| Omelia (27-01-2026) |
| Casa di Preghiera San Biagio FMA |
|
Commento su Mc 3,31-35 Come vivere questa Parola? C'è un fuori e un dentro anche nella vita del credente. C'è chi si accontenta di una appartenenza esteriore alla vita della Chiesa e pensa così di avere una relazione giusta e sufficiente con Dio attraverso Gesù. Si tratta di una religione del puro dovere, di obblighi da eseguire attraverso i comandamenti, una religione senza amore. Così i parenti di Gesù che vogliono incontrarlo ma sono lontani dall'aver compreso chi è veramente questo loro congiunto seguito per altro da tanta gente.
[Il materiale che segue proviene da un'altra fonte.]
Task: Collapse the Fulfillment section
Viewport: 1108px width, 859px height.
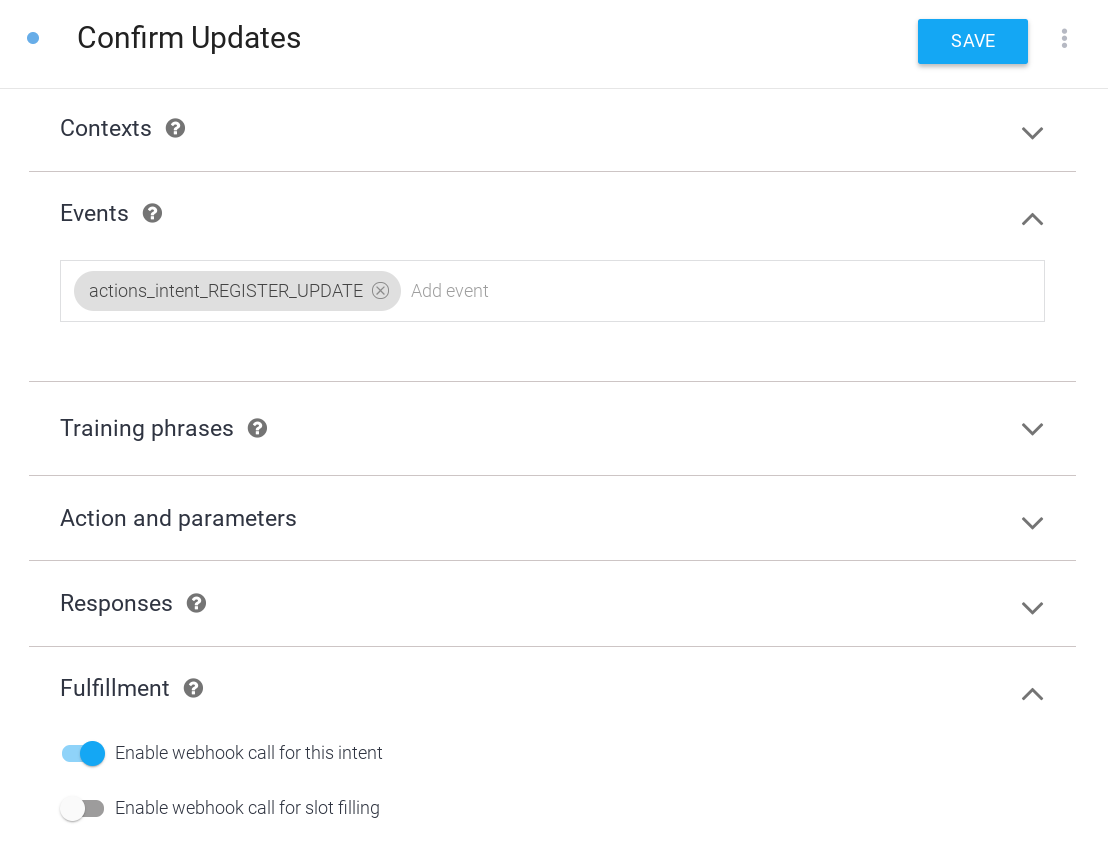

E Gesù lo riconosce mettendo in chiaro che c'è parentela e parentela. I suoi veri parenti sono coloro che sono suoi discepoli, appassionati di potere e volere realizzare la volontà di Dio nella loro esistenza; non solo parenti legati da legami di sangue. I vincoli di sangue o di registro parrocchiale non bastano per fare un cristiano. Il test di questa passione per il Regno di Dio nel compiere la volontà del Padre è dato in maniera particolare da come viviamo le celebrazioni liturgiche. La passione dimostrata da Davide nel celebrare la festa del trasloco dell'arca del Signore a Gerusalemme è uno stimolo anche per noi. Se la nostra partecipazione alle celebrazioni è piatta e senza vita interiore intensa, significa che siamo fuori dalla cerchia stretta dei discepoli del Signore, anche se non saltiamo nemmeno una messa. Se viviamo veramente il discepolato con Gesù maestro, le nostre celebrazioni saranno sempre vive e vibranti.